• [Aim of the exercise]: What lines of the data below hold "sidebar"? Show them.

Data excerpts

○ ○ ○ ○

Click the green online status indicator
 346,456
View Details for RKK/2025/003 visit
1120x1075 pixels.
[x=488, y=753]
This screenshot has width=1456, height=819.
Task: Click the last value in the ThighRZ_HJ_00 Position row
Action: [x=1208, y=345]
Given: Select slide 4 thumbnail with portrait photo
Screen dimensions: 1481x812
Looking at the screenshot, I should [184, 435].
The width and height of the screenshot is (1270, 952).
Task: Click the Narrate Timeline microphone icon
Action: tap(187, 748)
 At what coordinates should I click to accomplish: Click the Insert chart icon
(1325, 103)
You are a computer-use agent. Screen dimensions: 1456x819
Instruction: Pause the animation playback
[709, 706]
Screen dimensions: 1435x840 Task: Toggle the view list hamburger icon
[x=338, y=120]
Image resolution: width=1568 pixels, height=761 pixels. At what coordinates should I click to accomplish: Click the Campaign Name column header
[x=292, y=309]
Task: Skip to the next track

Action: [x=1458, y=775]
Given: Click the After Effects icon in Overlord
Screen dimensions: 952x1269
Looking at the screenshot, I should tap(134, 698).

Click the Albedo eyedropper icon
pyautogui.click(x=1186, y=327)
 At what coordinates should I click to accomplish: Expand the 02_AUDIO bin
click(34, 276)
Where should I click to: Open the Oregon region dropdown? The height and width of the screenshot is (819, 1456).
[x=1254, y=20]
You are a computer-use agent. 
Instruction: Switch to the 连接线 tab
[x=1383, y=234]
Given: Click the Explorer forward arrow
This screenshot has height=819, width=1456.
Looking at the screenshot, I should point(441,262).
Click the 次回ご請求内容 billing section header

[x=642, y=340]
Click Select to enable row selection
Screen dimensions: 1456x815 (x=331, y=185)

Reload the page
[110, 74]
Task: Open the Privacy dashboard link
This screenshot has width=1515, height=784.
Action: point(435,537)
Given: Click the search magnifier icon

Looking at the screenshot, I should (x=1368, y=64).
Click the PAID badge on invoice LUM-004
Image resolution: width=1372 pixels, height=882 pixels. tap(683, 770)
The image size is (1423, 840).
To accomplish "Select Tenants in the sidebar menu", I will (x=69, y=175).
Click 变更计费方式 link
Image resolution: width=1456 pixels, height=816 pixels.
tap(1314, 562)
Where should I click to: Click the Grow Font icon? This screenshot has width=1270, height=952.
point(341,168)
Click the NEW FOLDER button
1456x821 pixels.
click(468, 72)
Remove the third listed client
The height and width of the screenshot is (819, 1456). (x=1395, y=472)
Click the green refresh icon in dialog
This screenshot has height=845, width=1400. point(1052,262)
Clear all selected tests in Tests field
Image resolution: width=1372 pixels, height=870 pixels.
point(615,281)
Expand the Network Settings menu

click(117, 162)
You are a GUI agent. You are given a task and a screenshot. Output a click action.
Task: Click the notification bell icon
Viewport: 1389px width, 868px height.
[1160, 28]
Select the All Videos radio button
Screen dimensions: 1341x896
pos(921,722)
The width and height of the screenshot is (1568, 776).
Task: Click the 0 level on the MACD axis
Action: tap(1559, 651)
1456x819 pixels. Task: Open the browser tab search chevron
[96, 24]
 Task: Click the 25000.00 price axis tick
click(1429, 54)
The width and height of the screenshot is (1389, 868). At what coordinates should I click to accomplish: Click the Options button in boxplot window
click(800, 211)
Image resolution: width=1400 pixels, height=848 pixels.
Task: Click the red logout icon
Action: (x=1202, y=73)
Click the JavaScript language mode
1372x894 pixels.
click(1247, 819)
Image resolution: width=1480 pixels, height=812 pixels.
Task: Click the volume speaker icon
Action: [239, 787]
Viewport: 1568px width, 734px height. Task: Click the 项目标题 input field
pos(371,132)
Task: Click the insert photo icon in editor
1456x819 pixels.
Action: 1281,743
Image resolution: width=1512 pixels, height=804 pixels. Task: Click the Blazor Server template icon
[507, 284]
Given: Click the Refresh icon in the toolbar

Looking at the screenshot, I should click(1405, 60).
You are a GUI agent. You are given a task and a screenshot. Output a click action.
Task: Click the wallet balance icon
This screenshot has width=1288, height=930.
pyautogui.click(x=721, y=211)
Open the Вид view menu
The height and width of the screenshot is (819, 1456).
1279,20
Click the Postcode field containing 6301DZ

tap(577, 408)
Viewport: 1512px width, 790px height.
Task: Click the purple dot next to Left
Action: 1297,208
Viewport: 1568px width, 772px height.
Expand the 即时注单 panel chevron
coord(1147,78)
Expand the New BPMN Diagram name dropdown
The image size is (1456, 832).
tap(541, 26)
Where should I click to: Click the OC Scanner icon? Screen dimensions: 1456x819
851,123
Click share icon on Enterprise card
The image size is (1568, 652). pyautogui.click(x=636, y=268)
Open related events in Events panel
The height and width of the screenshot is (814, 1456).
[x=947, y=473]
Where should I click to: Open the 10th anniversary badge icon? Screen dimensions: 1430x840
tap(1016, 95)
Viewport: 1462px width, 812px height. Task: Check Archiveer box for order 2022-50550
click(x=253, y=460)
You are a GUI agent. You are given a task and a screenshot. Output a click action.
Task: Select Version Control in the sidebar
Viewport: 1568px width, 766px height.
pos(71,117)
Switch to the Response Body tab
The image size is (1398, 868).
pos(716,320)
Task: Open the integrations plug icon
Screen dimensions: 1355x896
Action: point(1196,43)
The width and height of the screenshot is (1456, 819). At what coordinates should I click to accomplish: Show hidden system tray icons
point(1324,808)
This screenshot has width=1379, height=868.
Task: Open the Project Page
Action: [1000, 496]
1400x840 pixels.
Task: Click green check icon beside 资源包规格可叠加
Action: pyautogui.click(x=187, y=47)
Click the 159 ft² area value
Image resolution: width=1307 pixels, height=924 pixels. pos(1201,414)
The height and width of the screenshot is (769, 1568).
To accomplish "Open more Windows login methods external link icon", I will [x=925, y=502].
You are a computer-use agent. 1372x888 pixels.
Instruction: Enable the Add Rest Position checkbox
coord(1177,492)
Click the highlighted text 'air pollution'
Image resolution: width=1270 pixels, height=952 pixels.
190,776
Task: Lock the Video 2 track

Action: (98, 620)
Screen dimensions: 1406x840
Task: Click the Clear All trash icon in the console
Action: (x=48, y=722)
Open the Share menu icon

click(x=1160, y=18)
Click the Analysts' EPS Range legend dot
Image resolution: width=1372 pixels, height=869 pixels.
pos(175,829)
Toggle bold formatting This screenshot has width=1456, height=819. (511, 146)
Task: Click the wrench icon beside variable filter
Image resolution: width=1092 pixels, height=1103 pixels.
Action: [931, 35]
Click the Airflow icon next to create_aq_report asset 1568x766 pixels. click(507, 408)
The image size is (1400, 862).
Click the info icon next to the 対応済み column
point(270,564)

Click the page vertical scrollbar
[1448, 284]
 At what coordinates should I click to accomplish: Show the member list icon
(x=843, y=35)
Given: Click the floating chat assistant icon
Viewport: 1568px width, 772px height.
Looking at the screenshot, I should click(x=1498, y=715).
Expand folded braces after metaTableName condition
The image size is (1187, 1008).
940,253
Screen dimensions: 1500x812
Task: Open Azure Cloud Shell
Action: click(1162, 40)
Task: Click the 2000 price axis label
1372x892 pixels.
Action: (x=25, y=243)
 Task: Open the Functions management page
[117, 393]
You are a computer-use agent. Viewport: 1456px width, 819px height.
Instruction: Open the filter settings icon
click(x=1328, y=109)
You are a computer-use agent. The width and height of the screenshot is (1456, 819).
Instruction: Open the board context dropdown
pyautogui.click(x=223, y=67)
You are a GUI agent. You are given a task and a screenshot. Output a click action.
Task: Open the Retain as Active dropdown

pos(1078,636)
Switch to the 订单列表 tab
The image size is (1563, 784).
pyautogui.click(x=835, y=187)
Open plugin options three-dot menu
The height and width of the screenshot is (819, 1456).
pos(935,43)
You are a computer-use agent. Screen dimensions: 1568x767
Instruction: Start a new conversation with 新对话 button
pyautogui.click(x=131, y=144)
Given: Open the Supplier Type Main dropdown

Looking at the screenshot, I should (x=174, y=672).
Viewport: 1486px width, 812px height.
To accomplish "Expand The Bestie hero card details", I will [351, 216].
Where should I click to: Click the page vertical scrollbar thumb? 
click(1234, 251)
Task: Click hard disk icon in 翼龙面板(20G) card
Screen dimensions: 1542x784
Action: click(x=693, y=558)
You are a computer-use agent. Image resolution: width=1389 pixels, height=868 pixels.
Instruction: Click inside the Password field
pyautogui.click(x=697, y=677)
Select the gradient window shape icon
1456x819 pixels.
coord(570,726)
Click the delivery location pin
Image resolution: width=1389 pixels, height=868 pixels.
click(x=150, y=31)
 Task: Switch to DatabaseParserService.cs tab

○ ○ ○ ○

• [Task result]:
To accomplish "Select Tenants in the sidebar menu", I will (x=69, y=175).
Task: Select Version Control in the sidebar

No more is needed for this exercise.